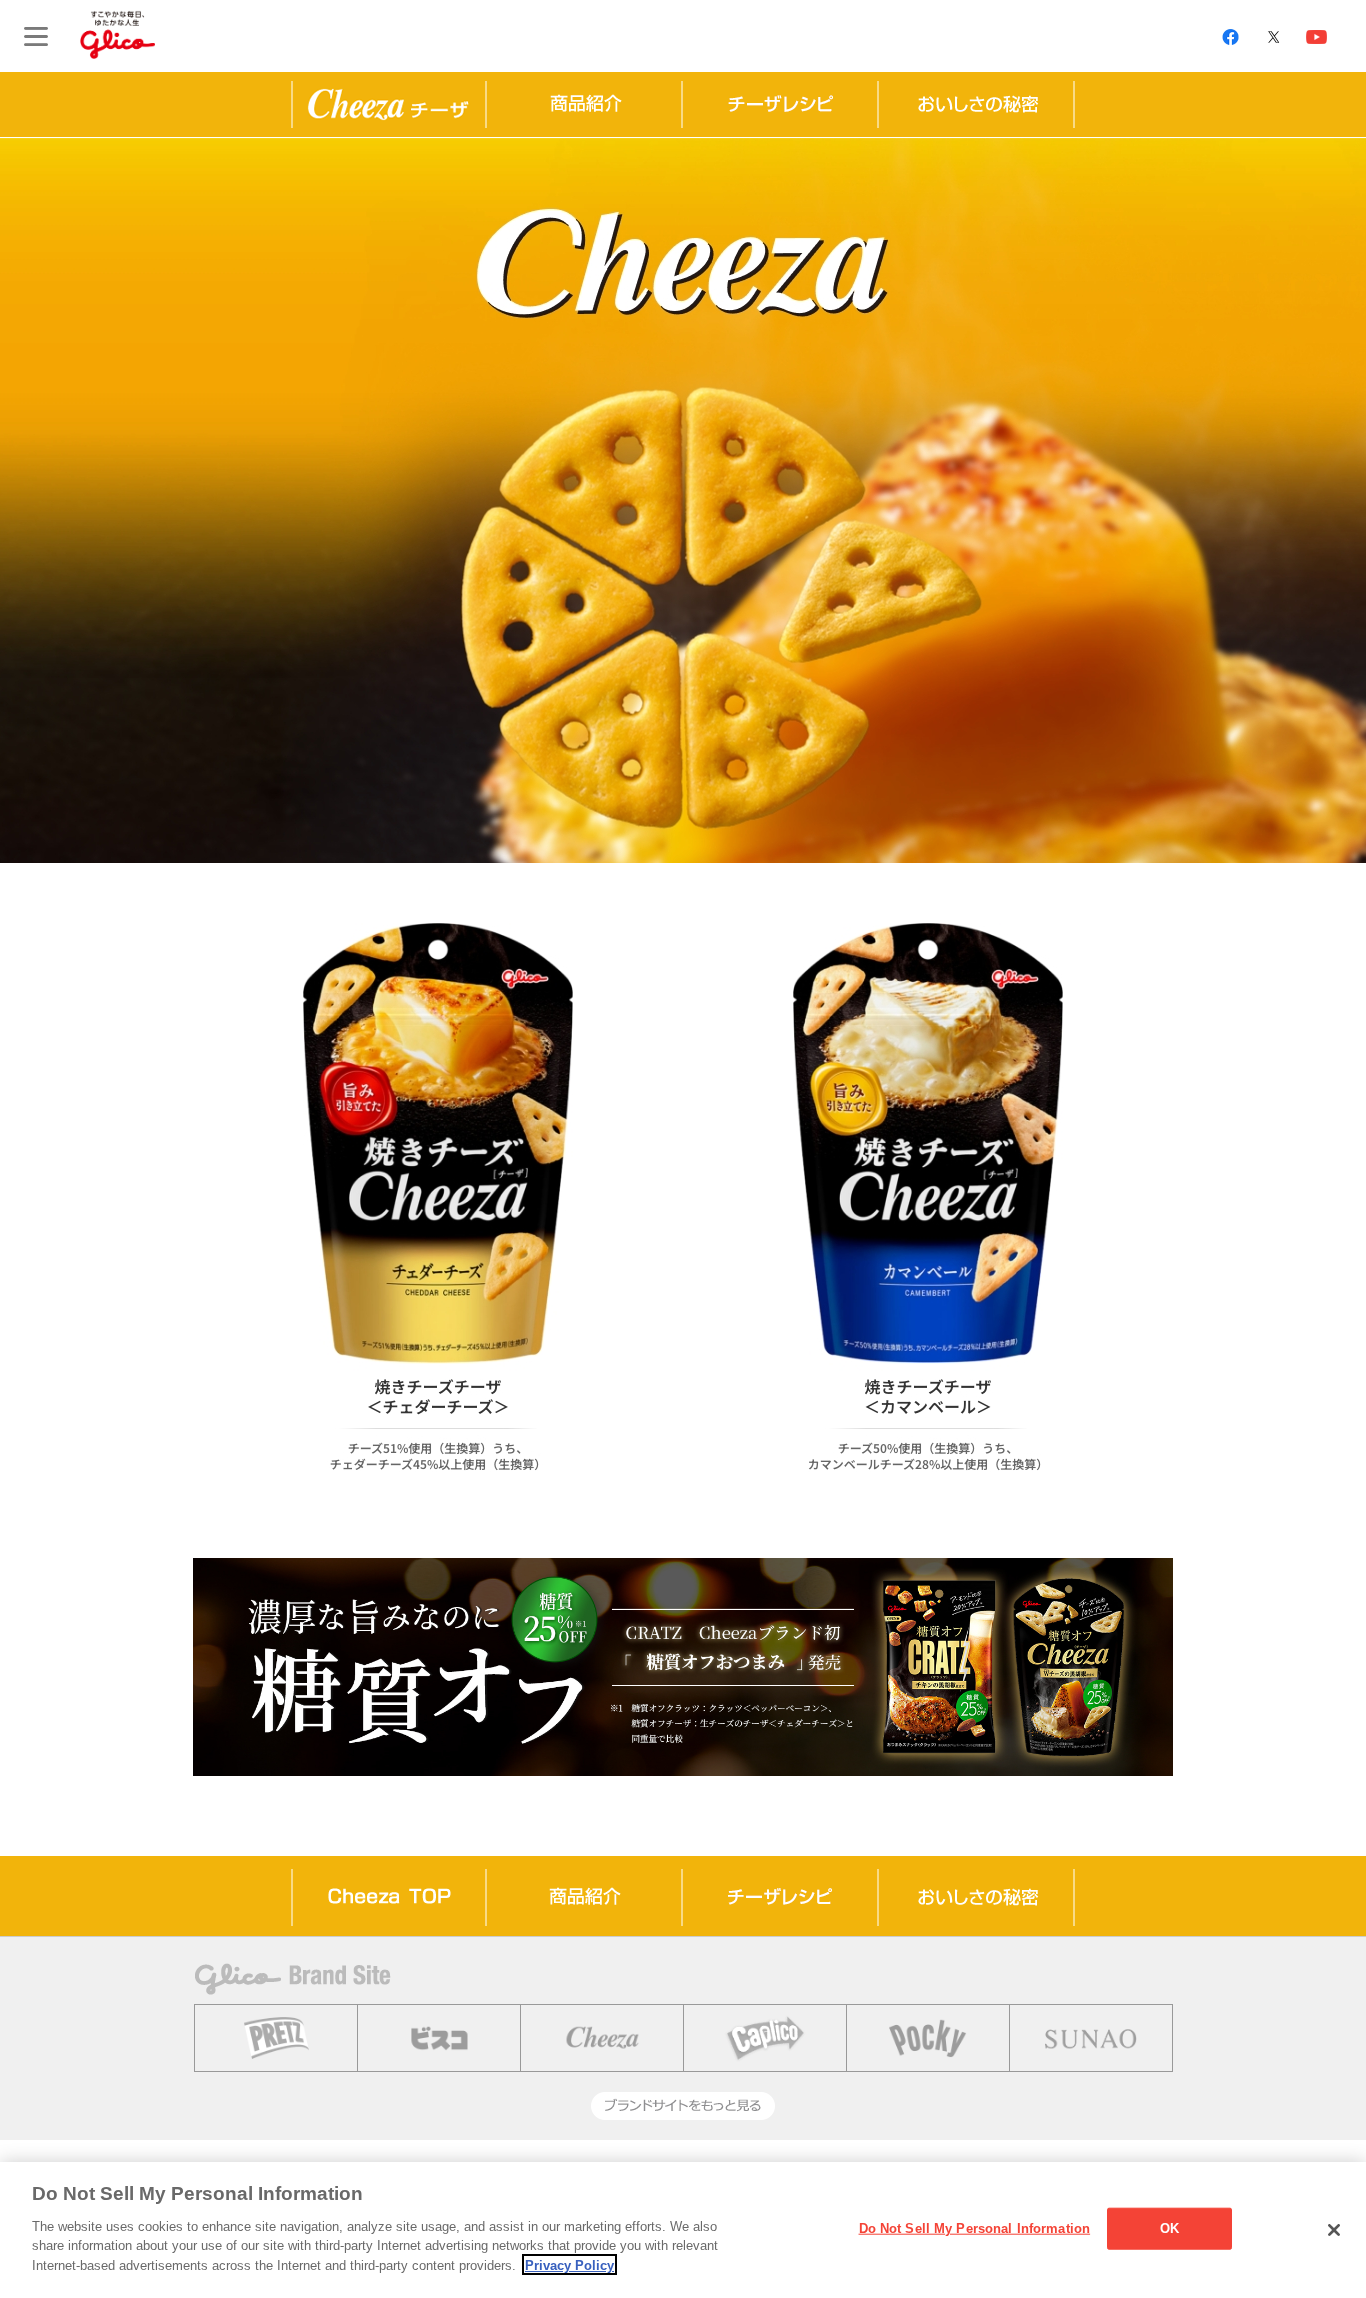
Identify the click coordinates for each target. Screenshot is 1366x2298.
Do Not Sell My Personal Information (975, 2227)
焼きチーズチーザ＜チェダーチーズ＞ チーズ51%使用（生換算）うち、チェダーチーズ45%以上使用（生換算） (438, 1203)
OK (1169, 2227)
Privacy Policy (569, 2264)
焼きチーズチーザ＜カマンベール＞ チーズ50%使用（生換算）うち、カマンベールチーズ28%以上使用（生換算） (928, 1210)
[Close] (1334, 2230)
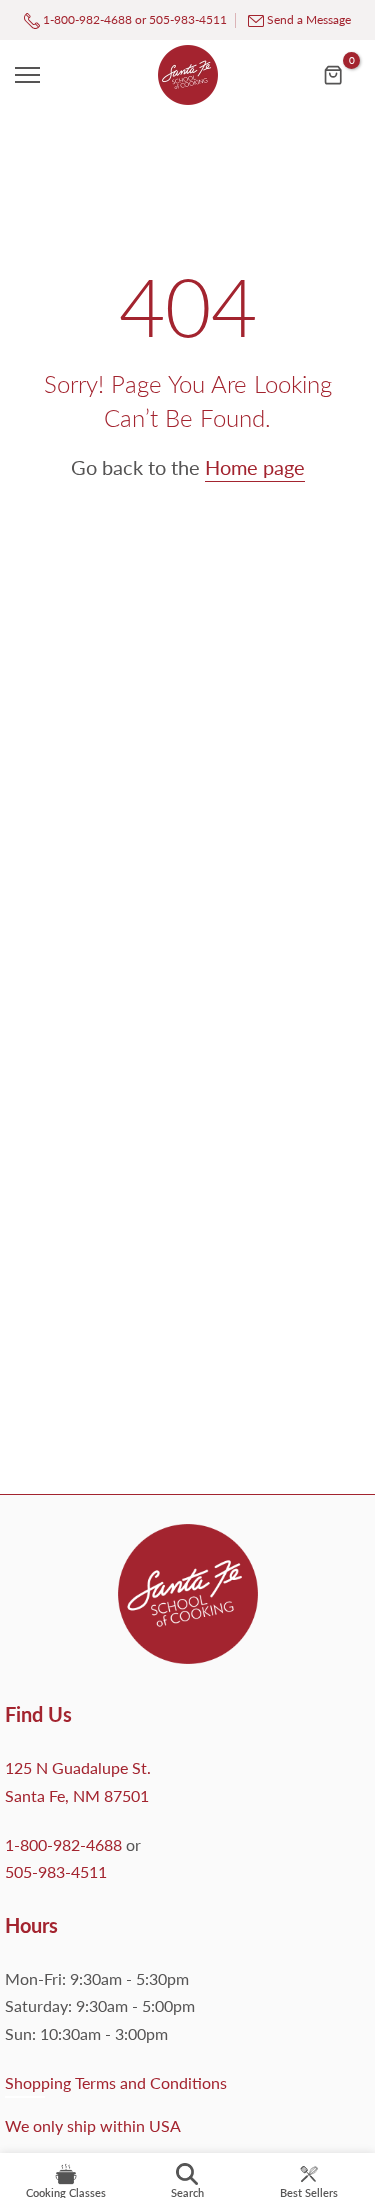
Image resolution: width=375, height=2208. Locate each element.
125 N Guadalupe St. (78, 1767)
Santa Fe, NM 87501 (77, 1795)
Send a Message (309, 19)
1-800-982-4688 (86, 19)
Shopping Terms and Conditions (116, 2082)
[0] (334, 75)
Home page (255, 467)
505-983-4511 (188, 19)
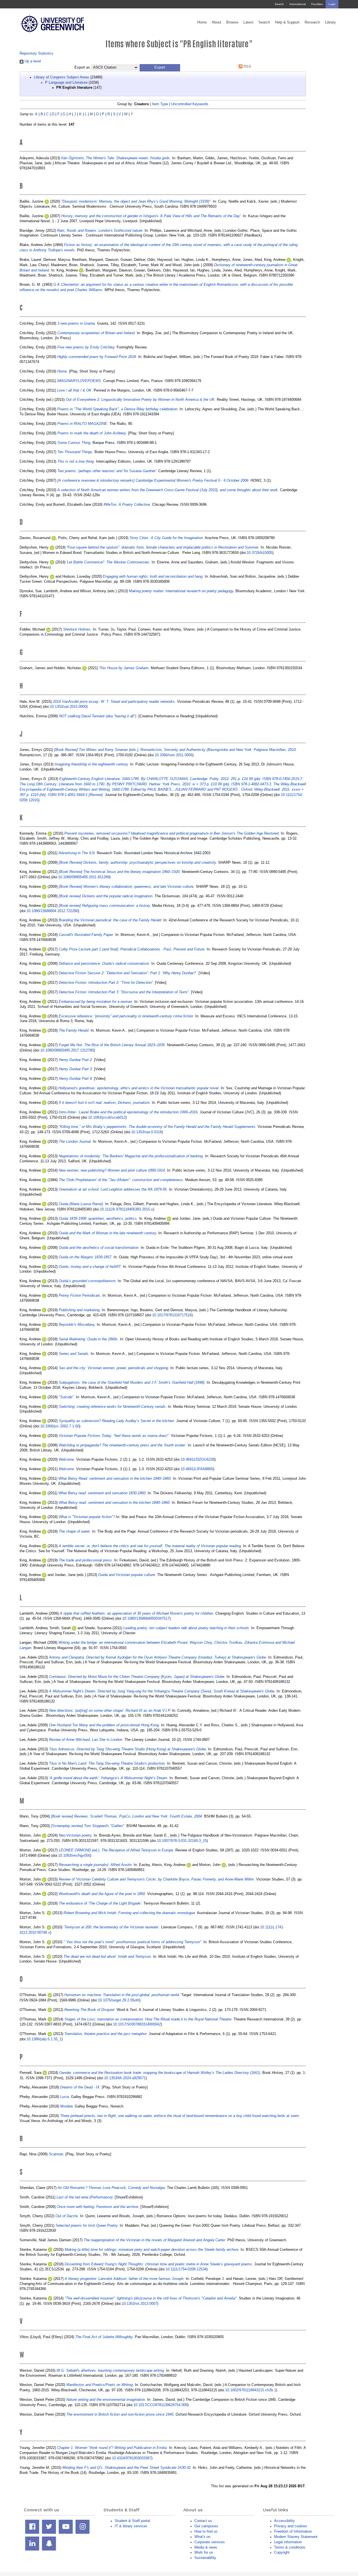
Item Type (160, 104)
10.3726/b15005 (259, 553)
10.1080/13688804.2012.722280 (52, 911)
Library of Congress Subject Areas (61, 77)
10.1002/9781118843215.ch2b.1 (250, 2390)
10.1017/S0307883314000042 (137, 2024)
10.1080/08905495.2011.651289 (83, 877)
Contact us (203, 2521)
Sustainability (205, 2558)
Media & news (205, 2547)
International (297, 4)
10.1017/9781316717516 (172, 1315)
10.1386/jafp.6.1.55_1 (44, 2039)
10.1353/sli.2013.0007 (139, 2303)
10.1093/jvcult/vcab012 (107, 1117)
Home (202, 22)
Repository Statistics (36, 53)
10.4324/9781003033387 (131, 2458)
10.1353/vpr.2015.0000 (68, 706)
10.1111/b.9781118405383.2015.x (126, 1209)
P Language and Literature (66, 82)
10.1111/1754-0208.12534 (186, 2269)
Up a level (32, 61)
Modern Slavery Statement (295, 2537)
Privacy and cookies (290, 2526)
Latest (248, 22)
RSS (246, 66)
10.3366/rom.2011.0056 (173, 755)
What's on (202, 2537)
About (216, 22)
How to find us (206, 2531)
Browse (232, 22)
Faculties (317, 4)
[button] (160, 67)
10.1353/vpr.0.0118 (146, 1132)
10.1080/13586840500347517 (145, 1618)
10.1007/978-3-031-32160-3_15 (182, 1841)
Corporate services (209, 2542)
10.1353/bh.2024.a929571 (125, 2078)
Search (279, 4)
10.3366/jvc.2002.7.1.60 (59, 1426)
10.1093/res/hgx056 (74, 1855)
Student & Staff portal (132, 2521)
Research (312, 22)
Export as (82, 67)
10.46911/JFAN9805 (197, 1469)
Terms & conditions (289, 2547)
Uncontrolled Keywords (189, 104)
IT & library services (131, 2526)
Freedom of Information (293, 2531)
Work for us (203, 2552)
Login (332, 4)
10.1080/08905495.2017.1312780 (67, 1050)
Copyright (281, 2552)
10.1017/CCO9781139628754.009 (160, 2405)
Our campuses (206, 2526)
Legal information (288, 2542)
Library (330, 22)
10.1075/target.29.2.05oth (118, 2000)
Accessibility (284, 2521)
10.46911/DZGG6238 (198, 1459)
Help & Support (287, 22)
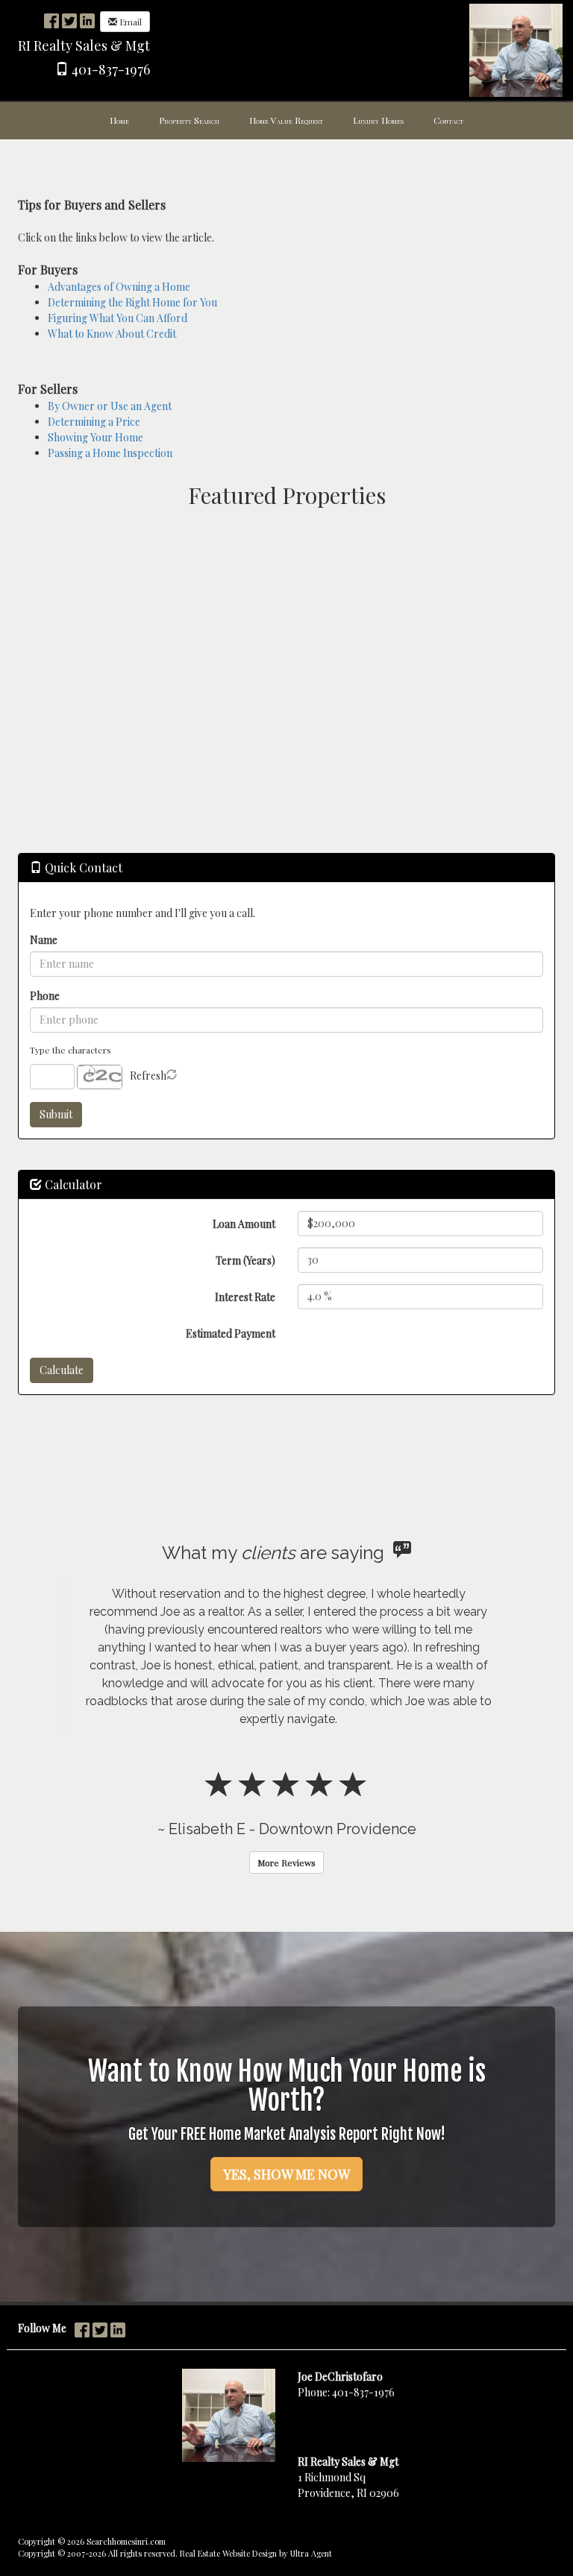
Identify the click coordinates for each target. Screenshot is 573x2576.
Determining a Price (94, 422)
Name (43, 940)
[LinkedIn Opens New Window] (87, 20)
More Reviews (286, 1862)
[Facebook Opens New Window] (51, 20)
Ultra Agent (311, 2553)
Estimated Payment (230, 1333)
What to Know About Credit (112, 334)
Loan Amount (244, 1224)
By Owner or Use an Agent (110, 406)
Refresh (148, 1075)
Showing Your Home (95, 437)
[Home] (516, 49)
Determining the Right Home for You (132, 302)
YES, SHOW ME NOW (286, 2174)
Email (129, 22)
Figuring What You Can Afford (117, 318)
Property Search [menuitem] (189, 120)
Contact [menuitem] (448, 120)
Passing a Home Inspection (110, 453)
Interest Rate (245, 1297)
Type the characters (70, 1050)
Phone (45, 996)
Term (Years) (245, 1260)
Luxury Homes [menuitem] (378, 120)
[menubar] (286, 120)
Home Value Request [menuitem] (286, 120)
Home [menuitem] (119, 120)
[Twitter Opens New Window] (69, 20)
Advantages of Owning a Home (119, 287)
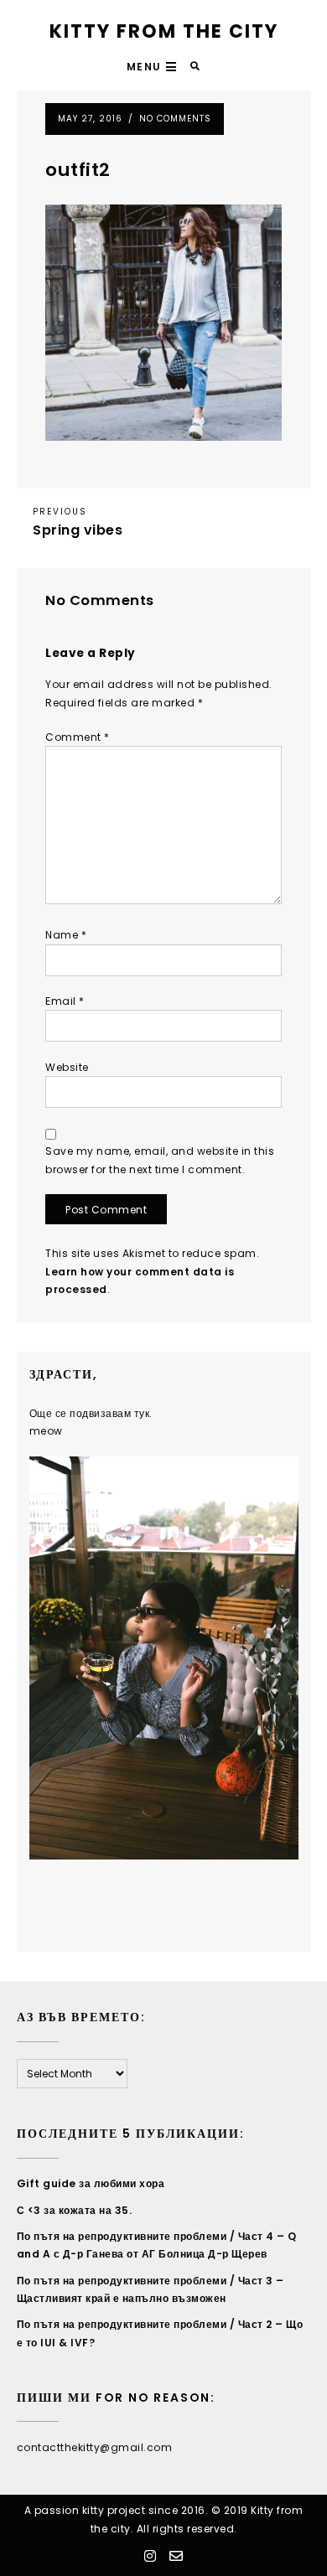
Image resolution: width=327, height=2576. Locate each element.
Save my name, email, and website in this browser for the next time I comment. (159, 1160)
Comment (77, 737)
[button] (154, 67)
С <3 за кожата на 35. (74, 2210)
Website (67, 1067)
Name (65, 935)
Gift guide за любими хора (91, 2183)
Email (65, 1001)
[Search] (195, 67)
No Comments (175, 118)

______________________________

■ What you are asked to do: All that is needed is an exact copy of the lines from the top of the entries through the line containing "Home page (255, 467)", pictures left out.

■ Solution to the exercise:
Identify the click coordinates for each target. Screenshot is 1366x2298.
Do Not Sell My Personal Information (975, 2227)
焼きチーズチーザ＜チェダーチーズ＞ チーズ51%使用（生換算）うち、チェダーチーズ45%以上使用（生換算） (438, 1203)
OK (1169, 2227)
Privacy Policy (569, 2264)
焼きチーズチーザ＜カマンベール＞ チーズ50%使用（生換算）うち、カマンベールチーズ28%以上使用（生換算） (928, 1210)
[Close] (1334, 2230)
Image resolution: width=375, height=2208. Locate each element.
125 N Guadalupe St. (78, 1767)
Santa Fe, NM 87501 (77, 1795)
Send a Message (309, 19)
1-800-982-4688 (86, 19)
Shopping Terms and Conditions (116, 2082)
[0] (334, 75)
Home page (255, 467)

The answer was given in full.